* _Aim of the exercise_: Continue the passage about the F-22 fighter below, starting right after its last sentence.

Old article, but some points are still valid.


"Let's pretend for the moment that there exists, or will soon, an enemy air force for which the F-22 would be relevant. How, then, could the F-22 help?

As an individual performer in real-world air-to-air combat, the F-22 is a huge disappointment. The Air Force vociferously disagrees—based on its untested-by-combat hypothesis that air wars can be fought and won by long-range, radar-controlled missiles fired at enemies you cannot see or reliably identify. If ever the F-22 finds itself in an air war against a serious opponent, all of us will find out who is right.

Three issues matter here:

Force size—The U.S. Air Force initially decided that to fight any serious opposing air force would require 750 F-22s. For development and procurement, Congress is providing $65.3 billion—a huge sum. However, because no stakeholder was interested in exercising discipline over the design, weight and cost of each F-22, that $65.3 billion will buy only 184 aircraft. Given the need to maintain a training base in the U.S., and considering the demonstrated daily sortie rate of similarly complex aircraft already in our inventory, the Air Force will be lucky to be able to fly 60 deployed F-22s per day at the start of a major conflict overseas.

That number would shrink as inevitable combat attrition and maintenance down-time take their toll. But even that generously estimated initial 60 sorties per day would not be a meaningful force against the major threat air force that the F-22 advocates hypothesize to make the F-22 relevant.

* _Information provided_:

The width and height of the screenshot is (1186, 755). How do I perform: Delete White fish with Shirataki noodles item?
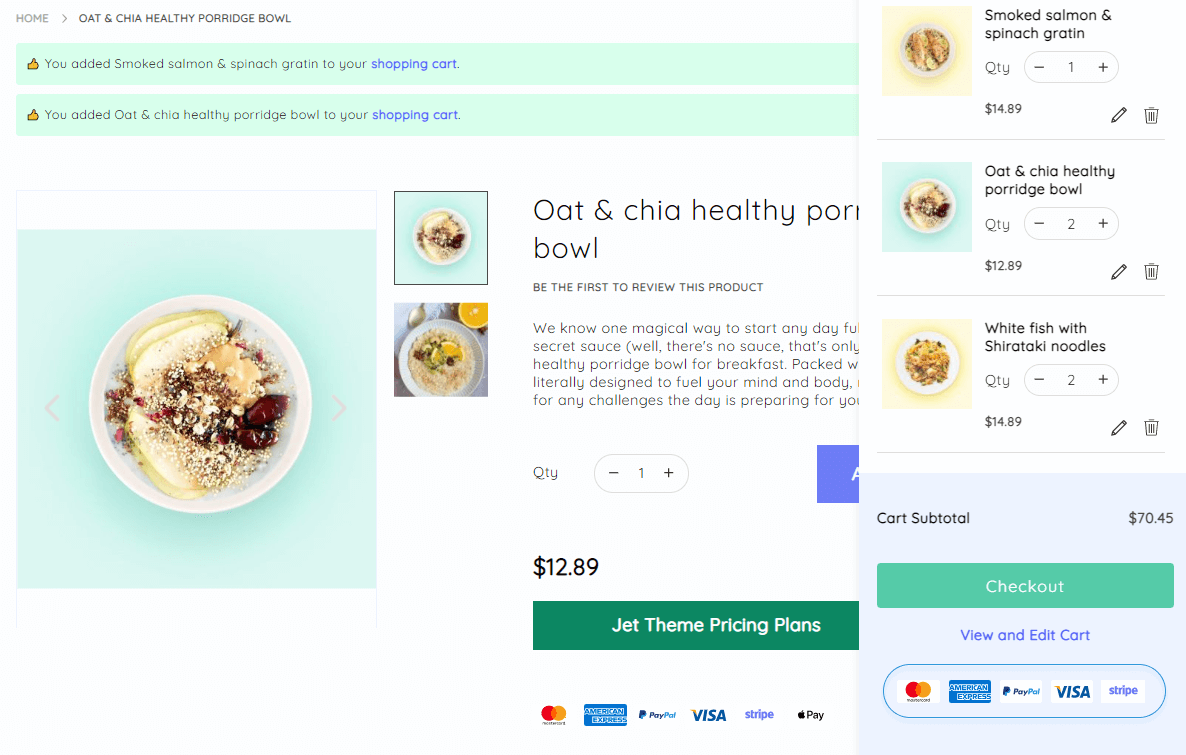pyautogui.click(x=1151, y=428)
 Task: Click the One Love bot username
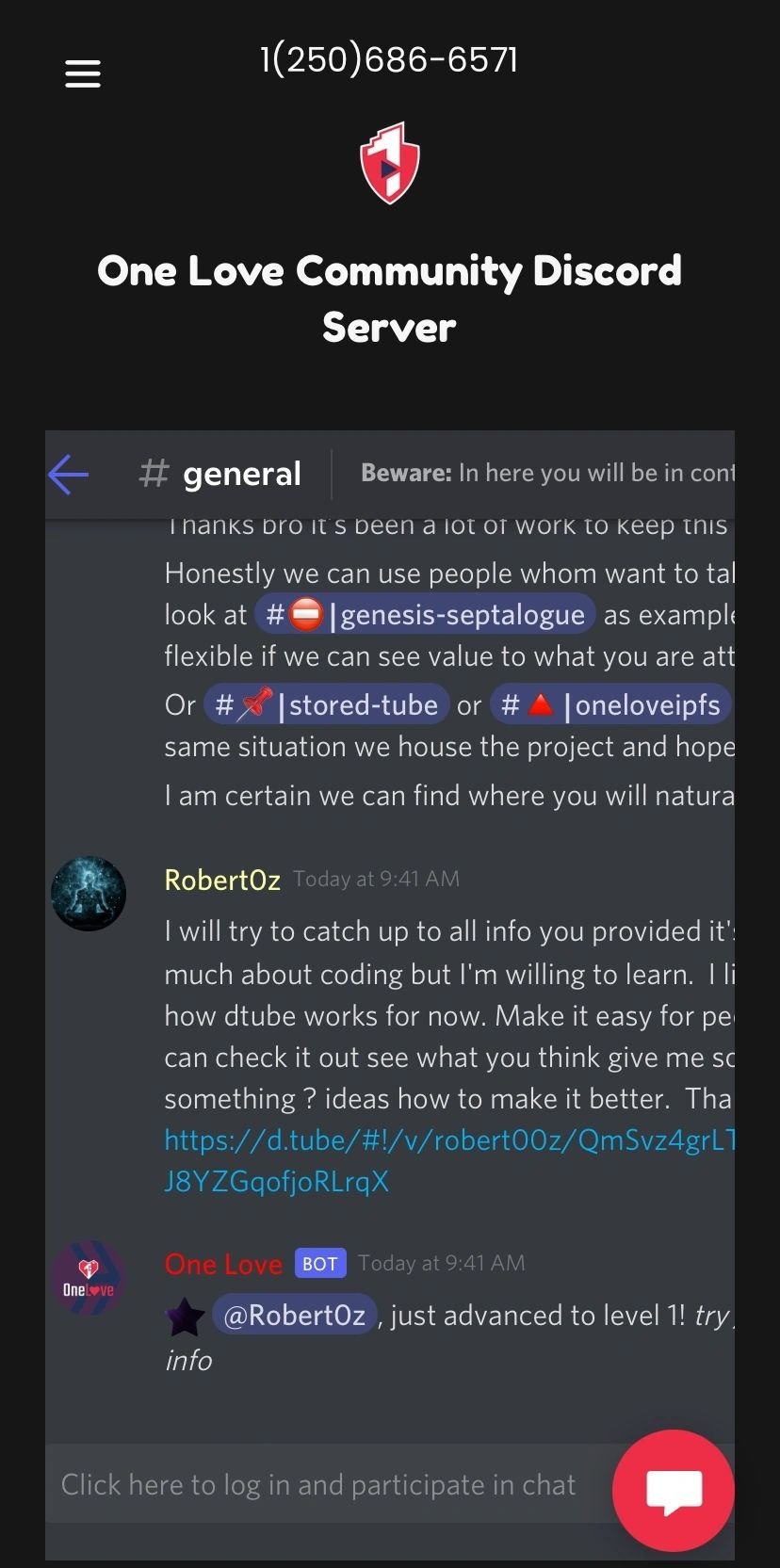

* _Exercise output_:
Pilot skill—We can expect that same tiny F-22 force to attrite all too rapidly in combat because the Air Force funds only 10 to 12 hours of flight training for F-22 pilots per month. That amount of realistic training is completely inadequate. At the height of their prowess in the 1970s, the Israelis gave their fighter pilots 40 to 50 hours of flight training per month.


The history of air warfare shows that the most important determinant of who wins an aerial dogfight is pilot skill, not aircraft performance. Because they have raided pilot training accounts to feed increasingly voracious procurement programs (such as the F-22), Congress and the Air Force have virtually guaranteed high pilot losses in any hypothesized, large-scale air-to-air war.

When we buy ultra-expensive fighters such as the F-22 that gobble up already scarce training and support funds, we make our own pilots more vulnerable. If the advocates of more first-line fighters for the U.S. were serious about winning air wars and saving pilots' lives, they would double (and then triple) the amount of money available for pilot flight training before spending a penny on new aircraft. Instead, Congress cut Air Force training accounts in the new Department of Defense Appropriations Act by $400 million.

Cost—The current plan is to buy 184 F-22s for $65.3 billion, or $354.9 million per aircraft. The Air Force contends that such a calculation is unfair; it distributes the cost of all testing and development—thus far—equally to every aircraft.

The Air Force contends that a more meaningful calculation for a prospective purchase is what it calls "flyaway" cost, which considers the development cost to have been sunk and that the only cost that should count now is the "cost to go." That cost, the Air Force contends in an October "fact sheet" on the F-22, is a mere $159.9 million per fighter.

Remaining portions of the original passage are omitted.